Ho molti sogni di speranza in rapporto all'Italia e all'Europa. Prima di tutto trovare altre università che prendano a modello questa iniziativa. Inoltre spero che attraverso i corridoi umanitari avviati dalla comunità di Sant'Egidio e dalla Chiesa valdese si possano assicurare dei luoghi sicuri dove i profughi, invece di prendere la via del mare e trovarvi la morte, possano vivere in pace nella speranza che la guerra finisca presto.
Lei che ha dichiarato di aver perdonato i suoi rapitori: come costruire la pace in Siria?

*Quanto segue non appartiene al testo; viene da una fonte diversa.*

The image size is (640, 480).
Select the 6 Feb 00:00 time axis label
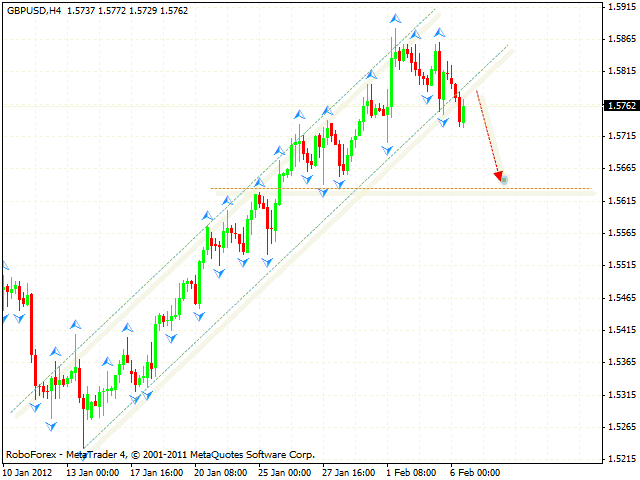point(476,472)

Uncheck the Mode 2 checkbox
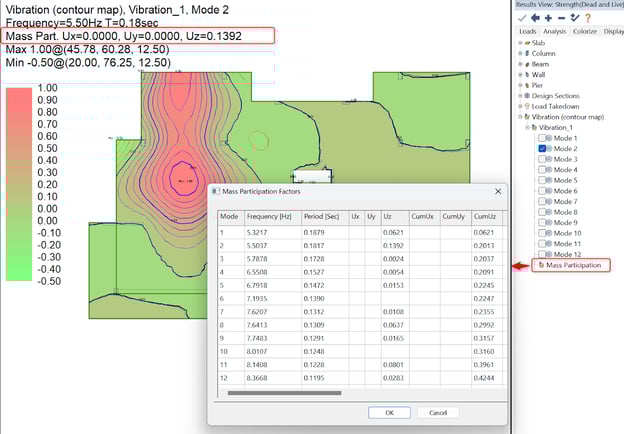pos(543,148)
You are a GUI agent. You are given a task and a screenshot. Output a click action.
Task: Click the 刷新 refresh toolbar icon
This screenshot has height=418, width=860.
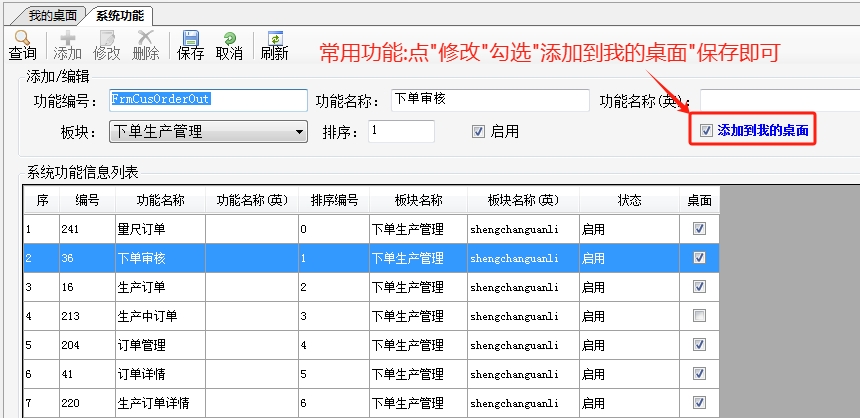[274, 44]
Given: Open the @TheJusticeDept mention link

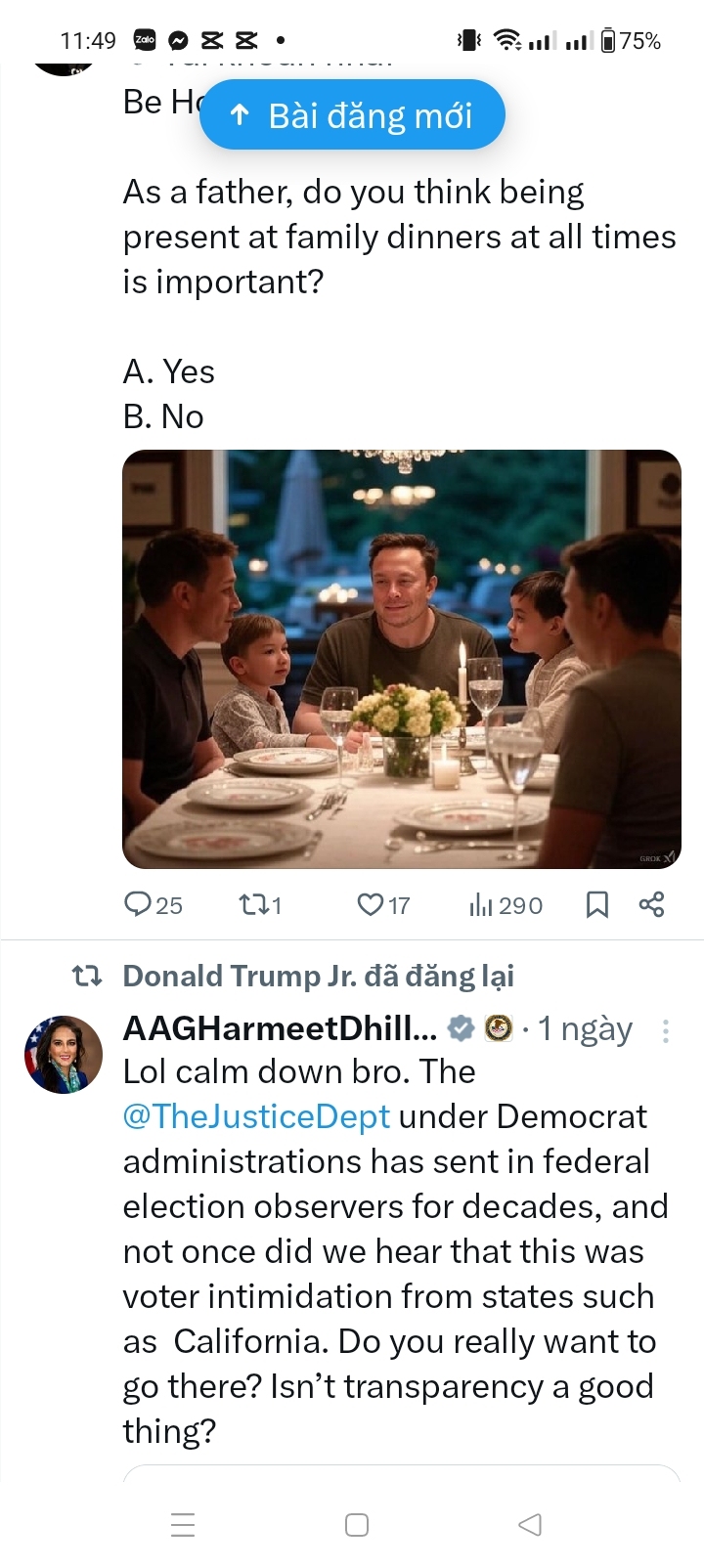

Io credo fermamente nel dialogo, alla ricchezza della nostra storia comune di musulmani e cristiani. Il popolo siriano che ha già vissuto altre guerre ha sempre saputo come rivivere insieme, restaurare le relazioni. Se hai un buon cuore e sei un credente, cristiano o musulmano, hai la forza e il coraggio di vivere il perdono, di avere sull'altro lo sguardo di Dio. Tutto quello che avviene oggi in Siria non è legato alla società, non è una scelta del popolo e delle religioni: quando le grandi potenze decideranno di finire questa guerra che loro hanno voluto, subito gli alauiti mangeranno con i sunniti e i sunniti visiteranno i cristiani. Questa è stata la mia esperienza: appena scappato a Qaryatayn dal Daesh i primi a soccorrermi sono stati gli imam miei amici e il mio monastero di Mal Elian è stato distrutto non perché un luogo di "infedeli", ma perché era un simbolo di incontro, dialogo e convivialità.